Unlike conventional simulation-based retrofit optimization workflows that repeatedly call a whole-building simulation engine for each candidate solution, the proposed framework embeds hourly solar–shading evaluation and the reduced-order 2R2C thermal model in one calculation loop. Its added value is therefore computationally efficient cross-climate screening, transparent trade-off selection, and post-optimization carbon payback filtering, rather than higher-fidelity prediction than EnergyPlus.
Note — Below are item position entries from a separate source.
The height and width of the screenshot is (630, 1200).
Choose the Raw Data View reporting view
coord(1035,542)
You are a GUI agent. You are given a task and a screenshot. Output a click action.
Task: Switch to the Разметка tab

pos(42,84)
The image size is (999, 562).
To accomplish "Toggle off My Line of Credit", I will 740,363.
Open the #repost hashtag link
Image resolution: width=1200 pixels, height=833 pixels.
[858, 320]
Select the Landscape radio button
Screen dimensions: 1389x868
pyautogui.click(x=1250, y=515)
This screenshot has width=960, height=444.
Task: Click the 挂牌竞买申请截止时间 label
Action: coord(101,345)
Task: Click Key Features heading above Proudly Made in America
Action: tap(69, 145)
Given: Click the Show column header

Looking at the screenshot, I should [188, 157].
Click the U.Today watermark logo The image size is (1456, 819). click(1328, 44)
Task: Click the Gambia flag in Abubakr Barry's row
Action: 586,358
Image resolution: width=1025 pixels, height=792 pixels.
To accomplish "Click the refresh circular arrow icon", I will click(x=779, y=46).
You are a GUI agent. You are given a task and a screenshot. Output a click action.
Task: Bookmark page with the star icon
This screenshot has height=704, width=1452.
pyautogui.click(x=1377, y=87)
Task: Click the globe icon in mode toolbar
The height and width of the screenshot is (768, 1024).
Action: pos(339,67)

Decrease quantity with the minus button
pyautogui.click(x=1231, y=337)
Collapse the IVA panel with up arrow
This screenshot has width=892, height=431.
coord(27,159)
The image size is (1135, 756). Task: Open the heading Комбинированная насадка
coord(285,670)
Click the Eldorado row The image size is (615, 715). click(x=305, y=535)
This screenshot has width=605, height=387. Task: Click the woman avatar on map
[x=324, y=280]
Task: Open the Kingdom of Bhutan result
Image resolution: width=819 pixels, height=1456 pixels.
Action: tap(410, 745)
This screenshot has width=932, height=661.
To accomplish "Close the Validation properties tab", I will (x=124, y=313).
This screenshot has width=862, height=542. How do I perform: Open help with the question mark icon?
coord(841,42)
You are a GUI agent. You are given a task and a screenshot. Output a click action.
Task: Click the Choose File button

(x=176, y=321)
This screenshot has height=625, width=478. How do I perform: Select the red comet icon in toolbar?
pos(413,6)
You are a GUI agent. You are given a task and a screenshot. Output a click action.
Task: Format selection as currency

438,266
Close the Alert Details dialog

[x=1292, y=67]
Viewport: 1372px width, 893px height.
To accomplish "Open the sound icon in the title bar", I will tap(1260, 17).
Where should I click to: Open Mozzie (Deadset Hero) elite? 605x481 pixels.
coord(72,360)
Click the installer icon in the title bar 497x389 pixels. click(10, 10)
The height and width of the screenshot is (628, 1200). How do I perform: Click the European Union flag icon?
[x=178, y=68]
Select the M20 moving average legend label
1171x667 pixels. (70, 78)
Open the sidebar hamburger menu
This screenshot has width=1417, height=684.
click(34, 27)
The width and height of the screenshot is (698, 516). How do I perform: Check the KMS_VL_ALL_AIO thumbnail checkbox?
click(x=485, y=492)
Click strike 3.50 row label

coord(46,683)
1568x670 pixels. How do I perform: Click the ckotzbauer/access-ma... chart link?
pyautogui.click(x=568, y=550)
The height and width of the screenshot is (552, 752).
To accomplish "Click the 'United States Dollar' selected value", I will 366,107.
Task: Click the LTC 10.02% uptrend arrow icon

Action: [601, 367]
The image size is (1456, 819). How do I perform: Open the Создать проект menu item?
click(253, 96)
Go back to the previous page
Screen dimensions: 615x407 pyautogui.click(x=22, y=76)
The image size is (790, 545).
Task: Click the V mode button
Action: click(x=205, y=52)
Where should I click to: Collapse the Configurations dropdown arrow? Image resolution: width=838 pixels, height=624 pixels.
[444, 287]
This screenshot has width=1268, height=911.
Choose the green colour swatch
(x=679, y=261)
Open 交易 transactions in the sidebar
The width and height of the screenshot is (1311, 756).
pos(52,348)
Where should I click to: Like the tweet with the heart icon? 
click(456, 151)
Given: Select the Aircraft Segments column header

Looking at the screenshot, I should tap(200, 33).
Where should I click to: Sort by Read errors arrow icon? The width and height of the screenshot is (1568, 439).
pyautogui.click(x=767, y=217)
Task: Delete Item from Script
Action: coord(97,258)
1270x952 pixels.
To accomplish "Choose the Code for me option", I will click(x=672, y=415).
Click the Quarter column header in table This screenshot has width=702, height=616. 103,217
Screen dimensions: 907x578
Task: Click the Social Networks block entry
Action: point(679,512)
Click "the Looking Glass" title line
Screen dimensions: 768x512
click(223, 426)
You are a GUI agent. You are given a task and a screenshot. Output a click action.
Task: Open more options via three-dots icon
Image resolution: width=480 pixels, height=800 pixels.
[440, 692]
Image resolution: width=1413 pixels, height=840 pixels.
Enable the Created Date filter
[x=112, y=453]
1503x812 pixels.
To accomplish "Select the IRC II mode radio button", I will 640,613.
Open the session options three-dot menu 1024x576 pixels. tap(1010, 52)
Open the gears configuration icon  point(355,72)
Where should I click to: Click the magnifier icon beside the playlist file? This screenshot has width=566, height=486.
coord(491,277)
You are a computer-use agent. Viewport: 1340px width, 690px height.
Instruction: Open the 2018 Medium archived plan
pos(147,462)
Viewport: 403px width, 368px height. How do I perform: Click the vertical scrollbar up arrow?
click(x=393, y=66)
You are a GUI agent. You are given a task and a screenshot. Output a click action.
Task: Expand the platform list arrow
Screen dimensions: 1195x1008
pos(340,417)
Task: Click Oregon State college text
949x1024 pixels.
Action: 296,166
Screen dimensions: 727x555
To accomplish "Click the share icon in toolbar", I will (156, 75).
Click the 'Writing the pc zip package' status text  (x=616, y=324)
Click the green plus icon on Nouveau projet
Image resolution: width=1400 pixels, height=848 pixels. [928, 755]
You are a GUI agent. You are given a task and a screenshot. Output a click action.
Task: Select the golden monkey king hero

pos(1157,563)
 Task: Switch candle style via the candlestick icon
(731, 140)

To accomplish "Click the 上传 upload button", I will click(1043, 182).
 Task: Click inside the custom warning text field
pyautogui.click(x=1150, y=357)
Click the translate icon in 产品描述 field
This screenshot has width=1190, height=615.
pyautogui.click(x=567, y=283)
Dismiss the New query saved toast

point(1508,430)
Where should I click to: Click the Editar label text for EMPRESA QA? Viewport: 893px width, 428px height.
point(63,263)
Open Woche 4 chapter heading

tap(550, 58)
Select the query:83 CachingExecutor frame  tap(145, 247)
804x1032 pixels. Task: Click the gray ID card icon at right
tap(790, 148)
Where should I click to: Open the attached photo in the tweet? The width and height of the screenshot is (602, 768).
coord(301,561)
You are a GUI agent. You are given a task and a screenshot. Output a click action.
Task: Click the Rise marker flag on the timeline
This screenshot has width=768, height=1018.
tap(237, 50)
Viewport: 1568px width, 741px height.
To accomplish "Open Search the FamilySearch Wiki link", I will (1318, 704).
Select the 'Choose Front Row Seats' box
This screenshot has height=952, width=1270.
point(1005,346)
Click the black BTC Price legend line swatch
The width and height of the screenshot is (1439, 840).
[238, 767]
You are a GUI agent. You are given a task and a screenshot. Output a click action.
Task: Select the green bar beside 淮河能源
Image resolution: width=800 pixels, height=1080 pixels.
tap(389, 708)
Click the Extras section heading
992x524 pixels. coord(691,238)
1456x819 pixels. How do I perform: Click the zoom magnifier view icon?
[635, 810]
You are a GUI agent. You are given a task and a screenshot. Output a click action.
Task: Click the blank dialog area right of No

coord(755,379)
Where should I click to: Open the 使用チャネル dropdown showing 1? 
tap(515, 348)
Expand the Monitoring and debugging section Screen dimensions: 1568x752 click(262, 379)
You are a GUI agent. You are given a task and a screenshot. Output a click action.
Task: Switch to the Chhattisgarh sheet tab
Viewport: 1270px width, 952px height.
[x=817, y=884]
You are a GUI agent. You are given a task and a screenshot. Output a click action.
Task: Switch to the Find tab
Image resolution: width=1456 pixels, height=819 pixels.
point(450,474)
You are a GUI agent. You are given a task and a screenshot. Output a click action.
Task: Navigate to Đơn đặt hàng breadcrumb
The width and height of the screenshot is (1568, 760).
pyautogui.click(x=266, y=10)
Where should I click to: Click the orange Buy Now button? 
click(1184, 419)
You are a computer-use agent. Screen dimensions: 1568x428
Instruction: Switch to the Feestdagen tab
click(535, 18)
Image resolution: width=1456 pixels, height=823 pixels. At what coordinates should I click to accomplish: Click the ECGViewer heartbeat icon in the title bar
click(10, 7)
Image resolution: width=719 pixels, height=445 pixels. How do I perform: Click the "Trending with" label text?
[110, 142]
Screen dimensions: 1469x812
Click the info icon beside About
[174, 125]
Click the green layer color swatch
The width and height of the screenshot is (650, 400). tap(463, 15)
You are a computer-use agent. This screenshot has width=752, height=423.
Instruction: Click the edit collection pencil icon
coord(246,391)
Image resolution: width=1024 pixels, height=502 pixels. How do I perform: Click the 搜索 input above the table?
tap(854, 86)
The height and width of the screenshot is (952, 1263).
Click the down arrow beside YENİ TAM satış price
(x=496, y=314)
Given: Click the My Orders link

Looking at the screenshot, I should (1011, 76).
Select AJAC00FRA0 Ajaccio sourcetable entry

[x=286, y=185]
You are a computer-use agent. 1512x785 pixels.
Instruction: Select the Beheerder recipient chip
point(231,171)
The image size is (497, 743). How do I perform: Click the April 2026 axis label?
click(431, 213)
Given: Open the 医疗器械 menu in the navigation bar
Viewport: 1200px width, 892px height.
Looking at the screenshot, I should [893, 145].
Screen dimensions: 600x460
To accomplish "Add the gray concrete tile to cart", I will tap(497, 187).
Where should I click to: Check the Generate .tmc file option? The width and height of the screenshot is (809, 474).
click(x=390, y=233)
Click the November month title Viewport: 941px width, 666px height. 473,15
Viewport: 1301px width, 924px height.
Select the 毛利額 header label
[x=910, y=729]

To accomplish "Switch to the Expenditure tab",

First, the Unified Hourly Passive-Design Evaluation Model (UPDEM) links hourly solar-position reconstruction, facade irradiance mapping, shading geometry interception, and a reduced-order 2R2C thermal network. The model retains the main delayed thermal response of heavy residential envelopes while keeping the computational cost suitable for multi-objective comparative screening.
Second, the retrofit assessment includes a life-cycle-informed carbon payback check. Beyond operational energy savings, it accounts for upfront embodied carbon from material production and transportation within the A1–A4 boundary and uses the Carbon Payback Period (CPP) as a transparent post-optimization screening indicator, rather than as a complete life-cycle endpoint.
Third, selected shading and glazing configurations are compared across five representative Chinese climatic regions. By combining NSGA-II-based Pareto optimization with a CV-TOPSIS decision procedure [
49,
50], the analysis identifies region-specific retrofit tendencies and derives practical guidance on how shading depth, louver angle, and SHGC should shift with heating–cooling balance and solar radiation conditions.